Did you run the following code?
python3 demo.py --checkpoint=./weights/simpleclick_models/cocolvis_vit_huge.pth --gpu 0
It has no issue for me. Could you provide the detailed error info?
@qinliuliuqin I can use negative click point for this model ?
@qinliuliuqin I can use negative click point for this model ?
Yes, of course.
@qinliuliuqin
Thank you. I just test demo. Right click is nagative point.
I have some other question :
1, How you create positive , negative , Prev. Mask and gt for training ?
2, In paper, Input are image + (Clicks + Prev. Mask). What is Prev. Mask . Is binary image of previous predict ?
3, What are ['NoBRS', 'RGB-BRS', 'DistMap-BRS', 'f-BRS-A', 'f-BRS-B', 'f-BRS-C'] ?
@qinliuliuqin Thank you. I just test demo. Right click is nagative point. I have some other question : 1, How you create positive , negative , Prev. Mask and gt for training ? 2, In paper, Input are image + (Clicks + Prev. Mask). What is Prev. Mask . Is binary image of previous predict ? 3, What are ['NoBRS', 'RGB-BRS', 'DistMap-BRS', 'f-BRS-A', 'f-BRS-B', 'f-BRS-C'] ?
Hi @ThorPham, Thanks for your questions.
- This line shows how to create pos and neg clicks during training. This line shows that we concatenate the image and the previous mask (i.e. a probability map), along with the click masks, as the network input.
- See here. The previous mask is a probability map obtained by the model in the evaluation mode.
- We only tested 'NoBRS' mode. Forget about other modes-they are inherited from RITM.

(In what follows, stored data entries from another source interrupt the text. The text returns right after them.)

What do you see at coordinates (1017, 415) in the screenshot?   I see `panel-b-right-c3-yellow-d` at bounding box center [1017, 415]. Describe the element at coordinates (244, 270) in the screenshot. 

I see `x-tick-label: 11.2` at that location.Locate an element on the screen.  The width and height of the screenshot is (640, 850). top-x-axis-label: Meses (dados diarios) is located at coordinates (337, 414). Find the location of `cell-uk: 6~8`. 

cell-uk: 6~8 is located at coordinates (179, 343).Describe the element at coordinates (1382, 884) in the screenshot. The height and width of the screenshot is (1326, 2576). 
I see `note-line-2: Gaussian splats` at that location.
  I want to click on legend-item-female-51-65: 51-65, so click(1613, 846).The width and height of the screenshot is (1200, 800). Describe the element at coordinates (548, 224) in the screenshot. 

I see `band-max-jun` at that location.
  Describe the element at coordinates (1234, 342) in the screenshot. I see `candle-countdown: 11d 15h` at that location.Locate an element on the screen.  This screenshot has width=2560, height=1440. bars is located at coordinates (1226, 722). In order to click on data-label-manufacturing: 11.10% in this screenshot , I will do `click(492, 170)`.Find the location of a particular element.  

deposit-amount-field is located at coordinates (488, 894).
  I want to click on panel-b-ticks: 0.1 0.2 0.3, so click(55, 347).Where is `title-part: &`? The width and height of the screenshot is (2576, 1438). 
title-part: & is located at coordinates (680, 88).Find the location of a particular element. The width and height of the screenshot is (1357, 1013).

@qinliuliuqin thank you for your support.
What is preprocessing of click point . It's mask binary mask or you create distance map . And how to you add it in model.
In paper, I see you concat image + prev mask . Do you add click point ?
@qinliuliuqin thank you for your support. What is preprocessing of click point . It's mask binary mask or you create distance map . And how to you add it in model. In paper, I see you concat image + prev mask . Do you add click point ?
Hi @ThorPham, the clicks (i.e coordinates) are encoded as a 2-channel binary mask, one for positive clicks and one for negative clicks. Each click is represented as a disk on the binary mask. We concatenate the click mask (2 channels), prev mask (1 channel), and RGB image (3 channels) to form a 6-channel input. Since we want to reuse the pretrained ViT, whose patch embedding layer only accepts 3-channel input, we add one more patch embedding layer and split the 6-channel input into two groups (each group has 3 channels, as shown in Fig. 1). In this way, we can turn the plain ViT backbone into an iSeg backbone with minimal changes.
@qinliuliuqin Thank you so much.